I've been doing some research on microservices, and one question I've had that is not well addressed is whether there should be multiple instances of a microservice, and if so, how to deal with this?

Suppose for example I have a system of two microservices, A and B where A depends on B. Looking at B, is B supposed to be a single instance always, and handle everything A throws at it, or is it possible to create a pool of service Bs, so they can handle the load?

If the latter, how does one manage a pool of microservice B instances, with respect to load balancing and their data ownership?

Was it helpful?

Solution

Answer mostly depends on your scalability/uptime/failover requirements. If it's necessary to have highly resilient architecture, then yes, you need to have multiple instances (sometimes even distributed across multiple data centers).

This is actually one of the benefits of microservices - you can scale different services independently - some of them are more performance critical than others so you create more instances of these. Contrast this with monolithic applications where you can scale just the whole monolith (ignoring the fact different requirements for different parts of the monolith).

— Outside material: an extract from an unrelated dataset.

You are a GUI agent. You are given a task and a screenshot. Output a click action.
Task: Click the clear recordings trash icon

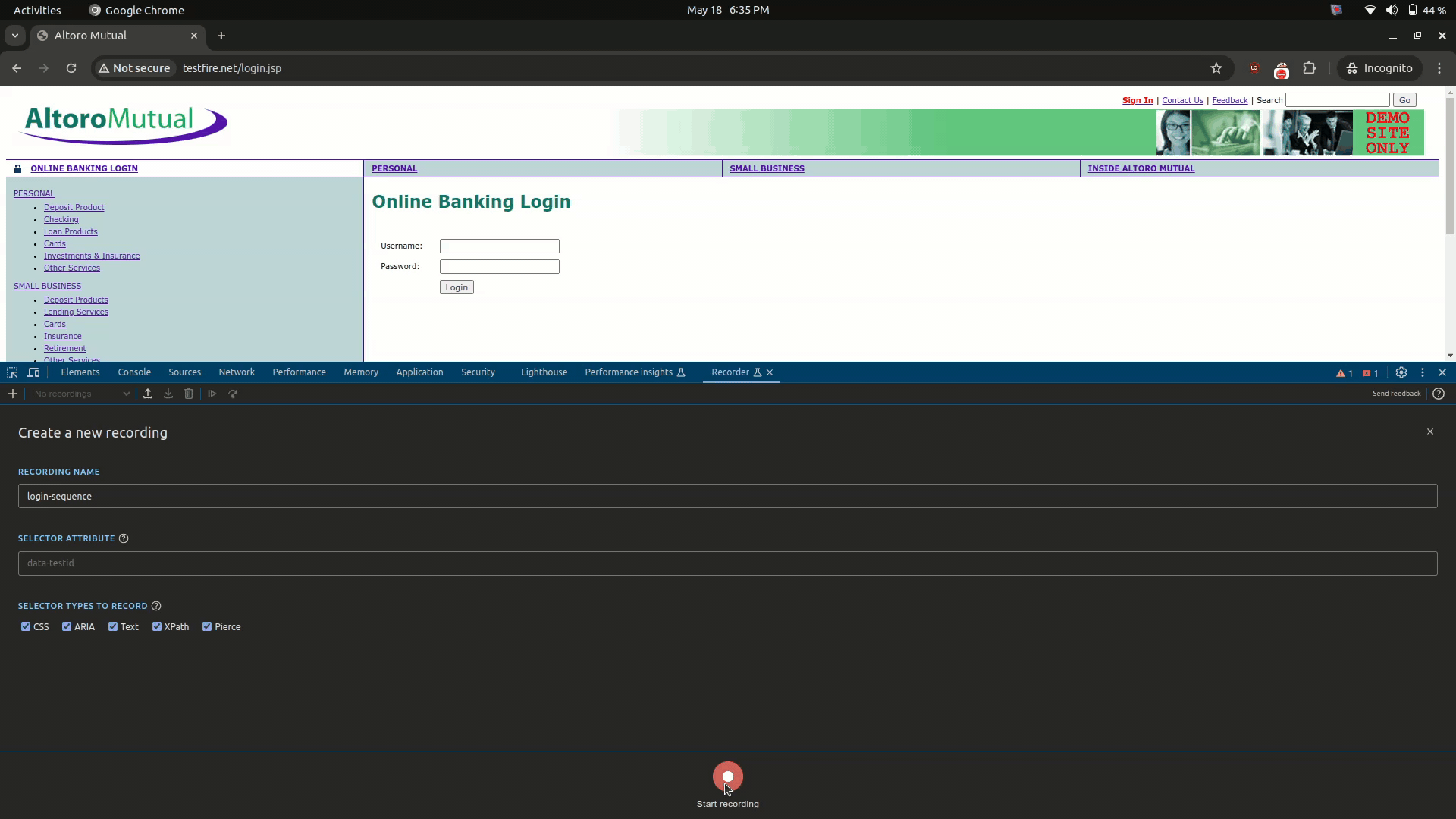[189, 393]
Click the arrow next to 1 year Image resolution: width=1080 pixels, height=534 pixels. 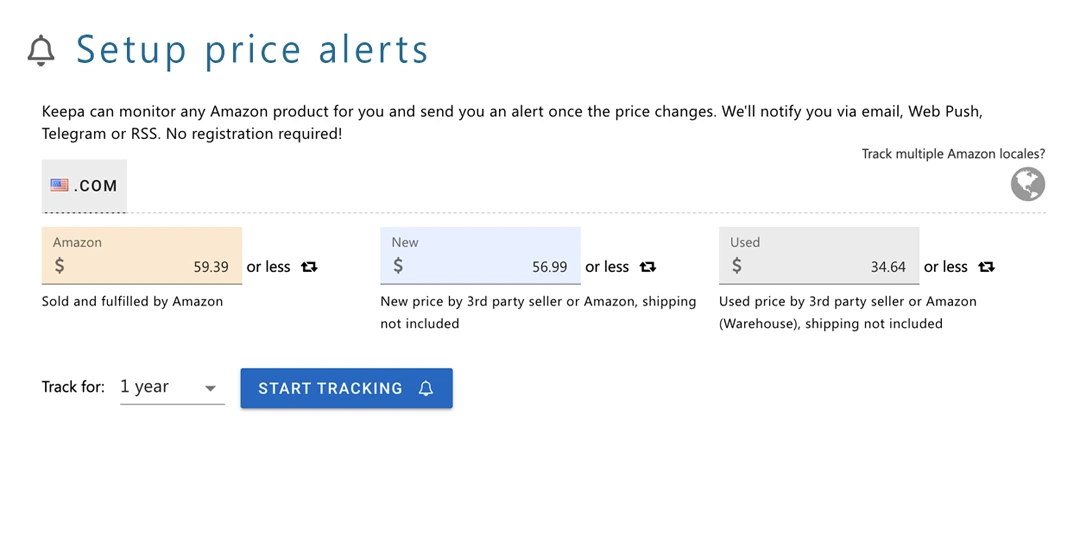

If you're lucky, then you microservice is stateless - all instances are completely isolated. This is great because you can scale them almost infinitely. But often you have some state which needs to be distributed among the individual nodes. If you have relational database, you can have all nodes connect to the same DB instance, but this usually doesn't scale well. You can then setup read replicas (slaves), or even multi-master replication (read and writes possible from several DB instances which then sync), but you can still hit some limits (depending on the application and scalability requirements). Recently there's hype for distributed key-value stores - e.g. Hazelcast which can have a lot of nodes (even one per application instance) which then synchronize. This usually scales better than relation DBs, but data is usually not persistent and lost after system crash.

When you have multiple application instances, it's a good idea to hide this fact from the client - you should have only one endpoint which is served by a load balancer (e.g. HAProxy) which then directs the traffic to the actual application instances. These instances can be added/removed based on the load dynamically, the endpoint never changes.

OTHER TIPS

Why not. If the microservices are stateless or have a shared database backed state then you should be able to have multiple instances of the services behind a network load balancer (F5 big-ip or Microsoft NLB as an example). I am assuming the microservices have a http api (REST). The answer is slightly more complicated if the microservices are integrated over a servicebus but even then you can have multiple instances.

Services in general should be stateless, if possible. This allows you to harness one of their most powerful advantages: horizontal scalability. If you're on AWS, for example, you can set up auto-scale groups that simply create more servers when necessary and destroy them afterwards, with no loss of information or requests.